Previously I would default these values to 50%. But now I explicitly set a backoff/fallback value. When computing the player’s win rate on a champion, I back off to the aggregate win rate on that champion (both from ranked stats). The most basic form is when the player’s data is empty the value should be the more general one. But actually it’s even better to handle sparseness such as only 2 games played for champion_i, player_j.
So I combine the primary feature and secondary feature based on how sparse the primary feature is.
primary weight = num games played / (num games played + crossover)
secondary weight = 1 – primary weight
The crossover parameter is the number of games at which the two are averaged equally. Through experimentation I found that 10 worked better than 5 or 20. With enough games played the value will default to the primary one (player+champion) but when there are a few games it will nudge the more general value (champion only) towards the player’s history. When there are no games at all it’ll seamlessly back off to (champion only).
This got me to 60% accuracy with random forests and logistic regression. Gradient boosting trees reached 62.5%.
Lesson learned: Very sensitive to having ranked stats available
Now that the data is extracted chronologically I can compute other features, such as the player’s current winning or losing streak. So I regenerated the data with winning and losing streaks.
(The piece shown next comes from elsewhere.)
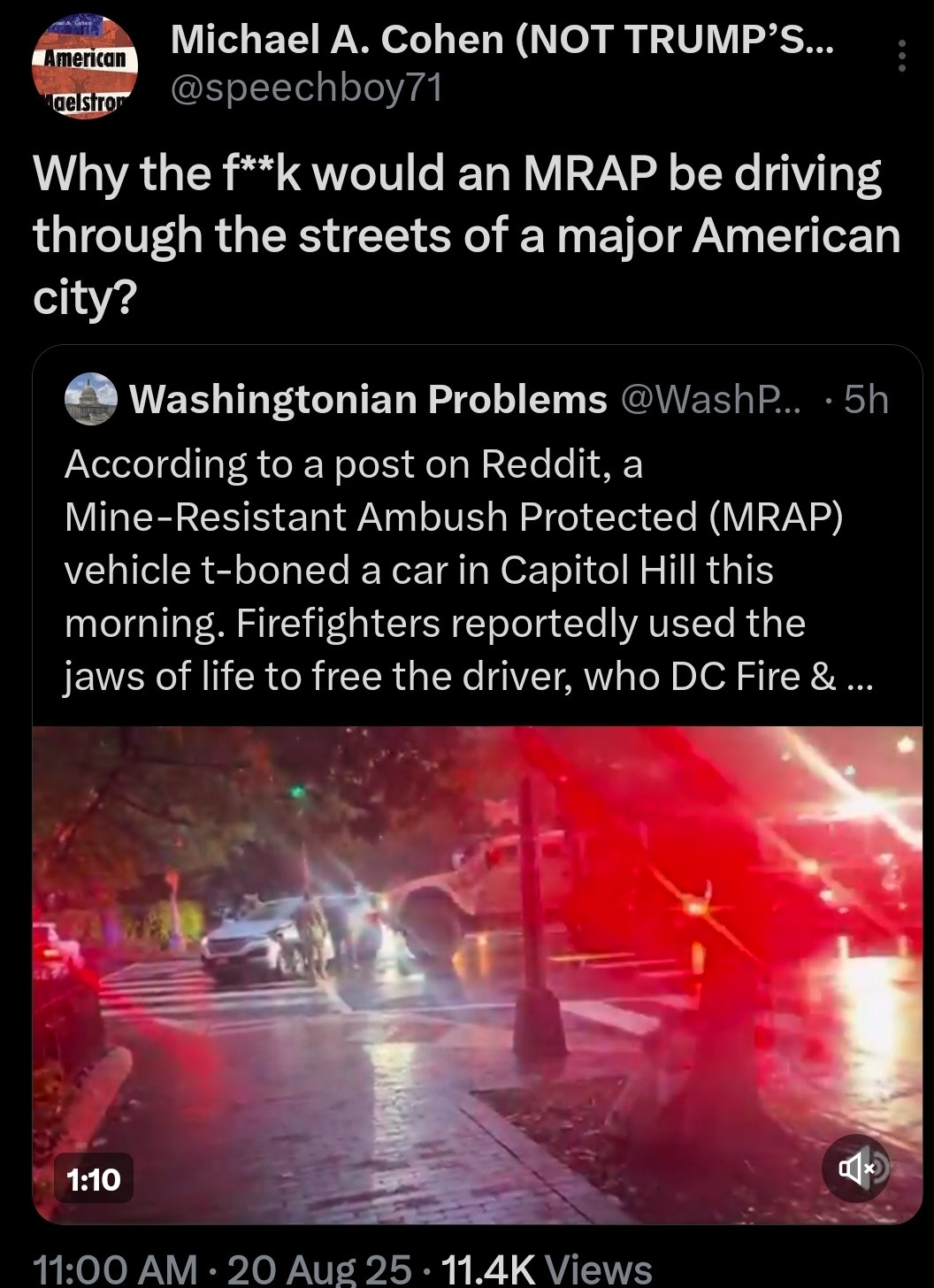Open the Washingtonian Problems Capitol avatar
The image size is (934, 1288).
(91, 400)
The numbers dropped down to about 58% accuracy. I played around some more and found that it was 58% even without the new features… the ongoing data crawling from the backend had changed my data and my numbers were lower.
After poking around I found that tons of player ids were queued up to have their ranked stats pulled in for the first time. So I halted the ongoing crawling and wrote a script to do a one-time crawl of ALL players. This took half a day but when it finished and I found that random forests and logistic regression were back up to 60% accuracy. Gradient boosting was about 61.2%.
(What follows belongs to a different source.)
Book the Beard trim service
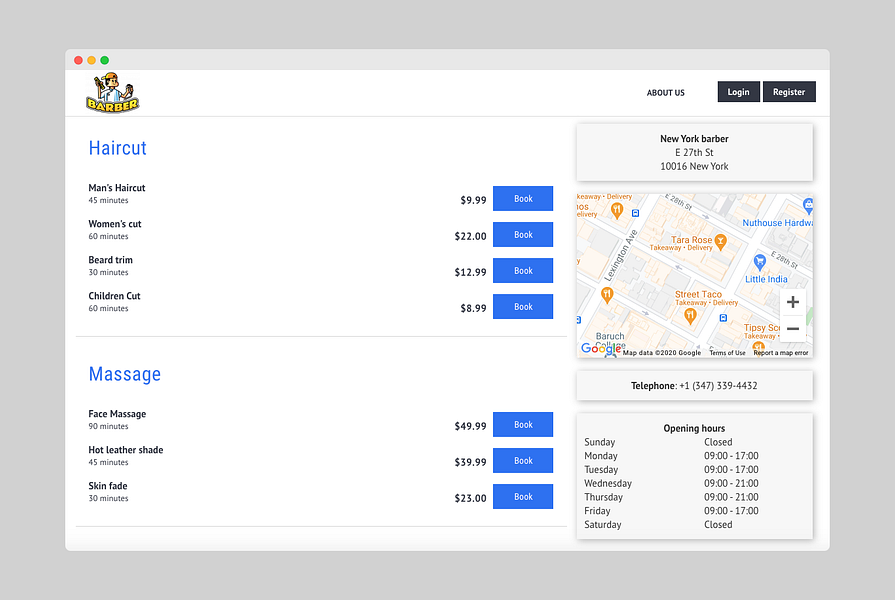 523,271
It’s a good thing that I learned that accuracy is so sensitive to fetching ranked stats to compute player win rates. But it’s also a shame because it means my system needs full coverage of that long list of players, which takes a while.
Beyond this I reduced my features from about 52 to about 42, which speeds up training and very slightly improves accuracy by making the models more general. Mostly I dropped several _min and _max aggregate features.
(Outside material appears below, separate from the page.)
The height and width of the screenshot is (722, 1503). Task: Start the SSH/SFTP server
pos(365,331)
Currently I’m working on two initiatives:
- Which matches are more predictable? I’m trying to break down prediction accuracy by player skill level, game version, etc to understand the value of what I’m building.
- Riot approved my app key so I can query much faster. At the same time I need to drastically reduce data stored on MongoLab so I’m refactoring to store just skeleton info in MongoLab like match ids, player ids, timestamps, and player rankings. And I’ll cache Riot API lookups in a mongo instance on my own machine running mongo 3 for compression. So far the refactor is going well but it takes time.
(1) I’m calling it data leakage but specifically I mean that the features used to represent the problem unintentionally contain a feature that’s derived from what we’re trying to predict. For instance, when I subtract out the result of the match from the win rates that can leak information if I do it incorrectly.
(2) I later found that decision trees can do reasonably well with hyperparameter tuning. With default params I got around 52% accurate. With a little tuning I got 58.5%. Compare to 60.4% for logistic regression with slight tuning.